Here's How Rate of Return Can Help You Invest Smarter

By Matt Bell on 19 July 2017 0 comments

At first glance, judging an investment's past performance would seem to be a fairly simple exercise. For most stock market investments, such as individual stocks, mutual funds, and exchange-traded funds, a lot of performance information is readily available online.

However, the sheer quantity of information that's out there can make understanding it all somewhat overwhelming. And some of the terminology can be confusing.

So, let's make sure you understand a couple of key metrics and how to put them to use — whether you're evaluating the performance of an investment you already own, or you're thinking about making a new investment.

Annual return and average annual return

Two of the most fundamental ways of looking at an investment's results are how well it performed in a specific year and what its average annual return has been over multiple years.

Annual return

This is how an investment performed in one particular year. Let's use Vanguard's 2030 target-date mutual fund [VTHRX] as an example. If you go to Yahoo Finance, enter that ticker symbol in the search box, and then click on the fund's Performance tab, you can see how the fund performed each year going back to 2006. For example, in 2016, it generated a return of 7.85 percent.

Average annual return

To see an investment's average annual return over multiple years, look on the same Yahoo Finance page under Trailing Returns (%) vs. Benchmark" ("trailing" just means "looking back" — we'll get to the "benchmark" reference in a minute). You can see that VTHRX's average annual return for the past five years was 9.9 percent.

On their own, such metrics aren't very useful. However, when used together, they can provide helpful insight. For example, a 9.9 percent average annual return may seem attractive. But when you examine the past five years individually, you can see how unrealistic it is to expect that return each and every year. In 2015, the fund even suffered a loss.

When looking for meaning in performance numbers, context is king.

What's a "good" return?

To properly judge how well an investment has performed, you have to choose the right benchmark. Many investors make the mistake of comparing a specific investment or their entire portfolio to "the market."

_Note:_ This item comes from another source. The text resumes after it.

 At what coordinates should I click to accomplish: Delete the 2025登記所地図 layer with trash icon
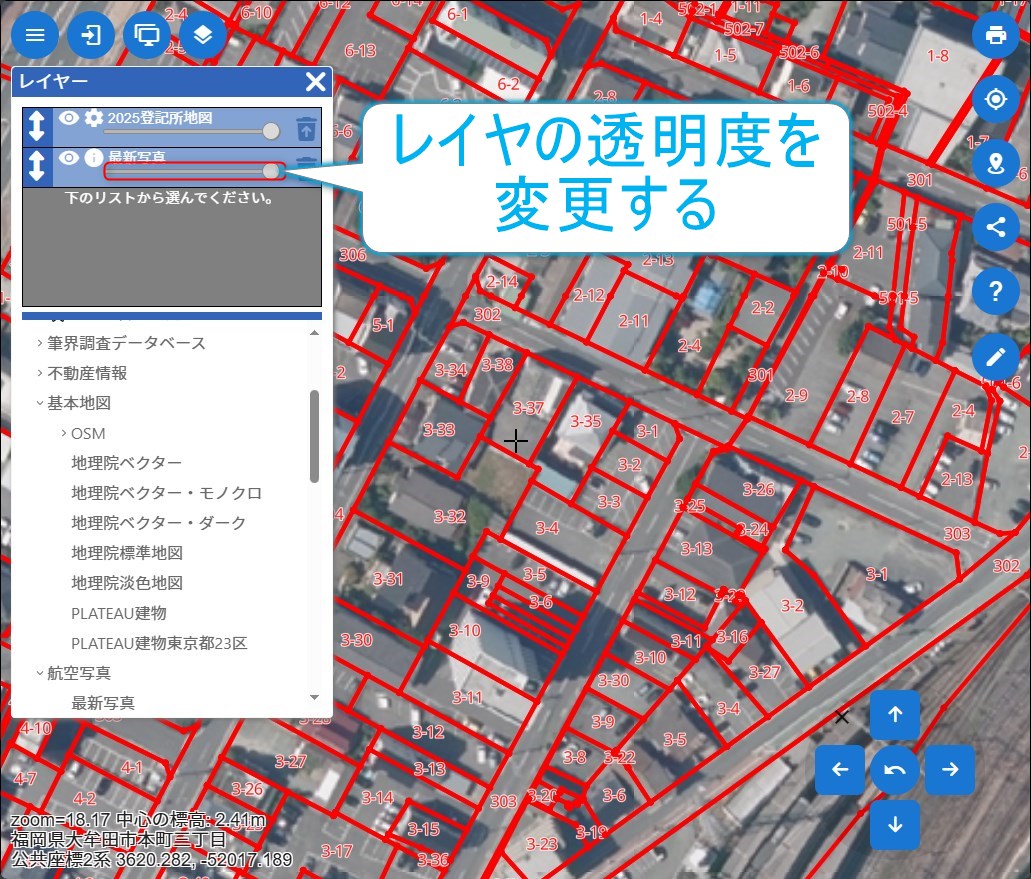[x=306, y=128]
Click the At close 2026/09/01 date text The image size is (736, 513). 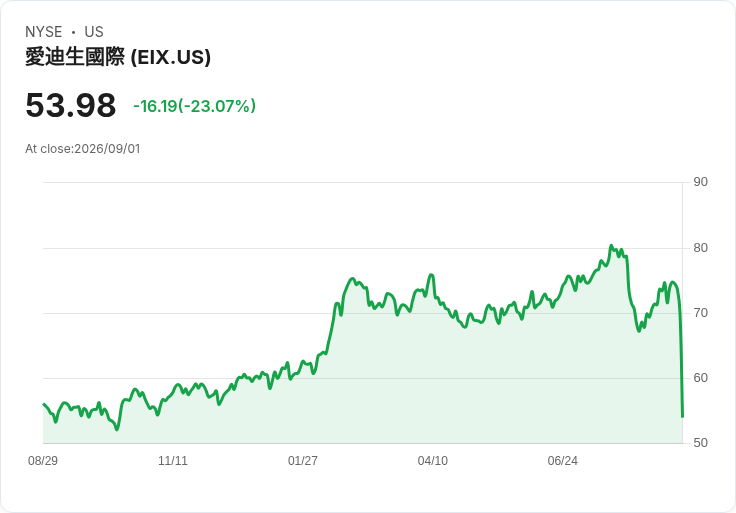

It's fine to do that if you're investing in an S&P 500 index fund, which is designed to mirror the market. However, sticking with our previous example, VTHRX isn't designed to perform like the market.

It's designed for people who have less than 15 years until retirement. According to the basic rules of asset allocation, as you get older, the percentage of your portfolio that's invested in stocks should decrease and the portion invested in bonds should increase.

That's exactly how target-date funds, such as VTHRX, are designed. This particular fund holds a 72 percent/28 percent mix of stocks and bonds. Plus, it's diversified across U.S. and foreign stocks and bonds.

If you compared VTHRX's performance over the past five years to the S&P 500 (through the end of June), you might be disappointed. The S&P 500 has delivered an average annual return over that time period of 14.6 percent whereas VTHRX has averaged 9.9 percent.

But again, that's an apples-to-oranges comparison. A better comparison would be how VTHRX has performed against other 2030 target-date funds, and the same Yahoo Finance page referenced earlier tells you that as well.

The table showing the fund's average annual returns over various time periods also shows how its performance has compared with the "category" — in this case, the average 2030 target-date fund. As you can see, it has done a good job of outperforming its category.

Should past performance impact which investments you choose?

The prominent display of historical performance information can give the impression that it's what's most important in choosing investments. However, how an investment has performed in past years has virtually nothing to do with how it'll perform in future years.

What's more important is designing a portfolio around your optimal asset allocation — the mix of stocks and bonds that's appropriate for your investment time frame and risk tolerance. Then, if you're using a target-date fund, choose one with that asset allocation, keeping mind that funds with the same target date may be designed with very different asset allocations.

Even more importantly, use an online calculator to develop an investment plan — how much you need to have in your investment accounts by the time you retire, how much money you need to invest each month, and the average annual rate of return you need to achieve.

Such a plan would serve as the best possible benchmark because it's based on what you need to achieve in order to meet your long-term investing goal.

On its own, investment performance data isn't very helpful. But with the proper context — how an investment performed versus other similar investments, and most importantly, how your investments performed compared to the rate of return you're trying to achieve — can be very helpful indeed.